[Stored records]
*** Block opens ***

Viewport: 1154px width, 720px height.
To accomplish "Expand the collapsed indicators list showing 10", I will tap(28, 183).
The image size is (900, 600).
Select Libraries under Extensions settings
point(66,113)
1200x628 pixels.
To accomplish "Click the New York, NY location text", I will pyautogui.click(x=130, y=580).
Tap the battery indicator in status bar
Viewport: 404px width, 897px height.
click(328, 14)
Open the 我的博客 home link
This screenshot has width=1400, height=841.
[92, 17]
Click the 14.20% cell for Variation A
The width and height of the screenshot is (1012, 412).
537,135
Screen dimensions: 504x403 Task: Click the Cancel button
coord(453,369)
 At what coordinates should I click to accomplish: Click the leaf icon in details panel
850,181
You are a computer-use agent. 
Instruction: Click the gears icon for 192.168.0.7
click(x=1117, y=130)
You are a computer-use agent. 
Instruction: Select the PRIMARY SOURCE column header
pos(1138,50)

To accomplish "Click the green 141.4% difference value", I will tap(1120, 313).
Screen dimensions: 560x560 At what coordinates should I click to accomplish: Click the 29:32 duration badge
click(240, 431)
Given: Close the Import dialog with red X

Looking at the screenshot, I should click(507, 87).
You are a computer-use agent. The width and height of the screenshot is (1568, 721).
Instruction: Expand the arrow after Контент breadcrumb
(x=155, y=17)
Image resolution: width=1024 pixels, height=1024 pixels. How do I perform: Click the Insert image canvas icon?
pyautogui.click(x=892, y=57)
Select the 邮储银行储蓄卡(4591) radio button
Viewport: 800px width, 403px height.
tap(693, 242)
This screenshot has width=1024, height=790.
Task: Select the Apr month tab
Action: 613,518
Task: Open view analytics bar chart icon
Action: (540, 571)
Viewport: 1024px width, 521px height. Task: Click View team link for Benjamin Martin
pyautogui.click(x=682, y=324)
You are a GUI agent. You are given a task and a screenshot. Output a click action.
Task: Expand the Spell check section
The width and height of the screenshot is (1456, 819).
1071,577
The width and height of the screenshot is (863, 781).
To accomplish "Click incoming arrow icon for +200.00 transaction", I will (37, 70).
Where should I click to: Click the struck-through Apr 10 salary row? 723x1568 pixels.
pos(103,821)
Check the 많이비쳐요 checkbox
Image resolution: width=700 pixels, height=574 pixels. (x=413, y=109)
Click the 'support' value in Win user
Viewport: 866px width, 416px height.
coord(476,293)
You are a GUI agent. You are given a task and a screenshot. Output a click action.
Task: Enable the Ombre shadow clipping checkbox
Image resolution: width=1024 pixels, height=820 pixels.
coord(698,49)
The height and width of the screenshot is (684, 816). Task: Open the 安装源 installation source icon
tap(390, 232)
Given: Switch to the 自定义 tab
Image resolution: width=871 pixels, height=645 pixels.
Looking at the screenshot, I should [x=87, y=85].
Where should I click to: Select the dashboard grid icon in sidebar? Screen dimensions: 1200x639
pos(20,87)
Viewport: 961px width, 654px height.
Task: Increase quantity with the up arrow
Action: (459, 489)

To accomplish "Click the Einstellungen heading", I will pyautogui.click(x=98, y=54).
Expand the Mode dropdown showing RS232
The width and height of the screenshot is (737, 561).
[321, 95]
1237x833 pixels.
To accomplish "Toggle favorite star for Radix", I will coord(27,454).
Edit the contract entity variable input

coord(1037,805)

*** Block closes ***

Each line of the data above is to be duplicated exactly.

**Completed task**.
Viewport: 1154px width, 720px height.
To accomplish "Expand the collapsed indicators list showing 10", I will tap(28, 183).
The image size is (900, 600).
Select Libraries under Extensions settings
point(66,113)
1200x628 pixels.
To accomplish "Click the New York, NY location text", I will pyautogui.click(x=130, y=580).
Tap the battery indicator in status bar
Viewport: 404px width, 897px height.
click(328, 14)
Open the 我的博客 home link
This screenshot has width=1400, height=841.
[92, 17]
Click the 14.20% cell for Variation A
The width and height of the screenshot is (1012, 412).
537,135
Screen dimensions: 504x403 Task: Click the Cancel button
coord(453,369)
 At what coordinates should I click to accomplish: Click the leaf icon in details panel
850,181
You are a computer-use agent. 
Instruction: Click the gears icon for 192.168.0.7
click(x=1117, y=130)
You are a computer-use agent. 
Instruction: Select the PRIMARY SOURCE column header
pos(1138,50)

To accomplish "Click the green 141.4% difference value", I will tap(1120, 313).
Screen dimensions: 560x560 At what coordinates should I click to accomplish: Click the 29:32 duration badge
click(240, 431)
Given: Close the Import dialog with red X

Looking at the screenshot, I should click(507, 87).
You are a computer-use agent. The width and height of the screenshot is (1568, 721).
Instruction: Expand the arrow after Контент breadcrumb
(x=155, y=17)
Image resolution: width=1024 pixels, height=1024 pixels. How do I perform: Click the Insert image canvas icon?
pyautogui.click(x=892, y=57)
Select the 邮储银行储蓄卡(4591) radio button
Viewport: 800px width, 403px height.
tap(693, 242)
This screenshot has width=1024, height=790.
Task: Select the Apr month tab
Action: 613,518
Task: Open view analytics bar chart icon
Action: (540, 571)
Viewport: 1024px width, 521px height. Task: Click View team link for Benjamin Martin
pyautogui.click(x=682, y=324)
You are a GUI agent. You are given a task and a screenshot. Output a click action.
Task: Expand the Spell check section
The width and height of the screenshot is (1456, 819).
1071,577
The width and height of the screenshot is (863, 781).
To accomplish "Click incoming arrow icon for +200.00 transaction", I will (37, 70).
Where should I click to: Click the struck-through Apr 10 salary row? 723x1568 pixels.
pos(103,821)
Check the 많이비쳐요 checkbox
Image resolution: width=700 pixels, height=574 pixels. (x=413, y=109)
Click the 'support' value in Win user
Viewport: 866px width, 416px height.
coord(476,293)
You are a GUI agent. You are given a task and a screenshot. Output a click action.
Task: Enable the Ombre shadow clipping checkbox
Image resolution: width=1024 pixels, height=820 pixels.
coord(698,49)
The height and width of the screenshot is (684, 816). Task: Open the 安装源 installation source icon
tap(390, 232)
Given: Switch to the 自定义 tab
Image resolution: width=871 pixels, height=645 pixels.
Looking at the screenshot, I should [x=87, y=85].
Where should I click to: Select the dashboard grid icon in sidebar? Screen dimensions: 1200x639
pos(20,87)
Viewport: 961px width, 654px height.
Task: Increase quantity with the up arrow
Action: (459, 489)

To accomplish "Click the Einstellungen heading", I will pyautogui.click(x=98, y=54).
Expand the Mode dropdown showing RS232
The width and height of the screenshot is (737, 561).
[321, 95]
1237x833 pixels.
To accomplish "Toggle favorite star for Radix", I will coord(27,454).
Edit the contract entity variable input

coord(1037,805)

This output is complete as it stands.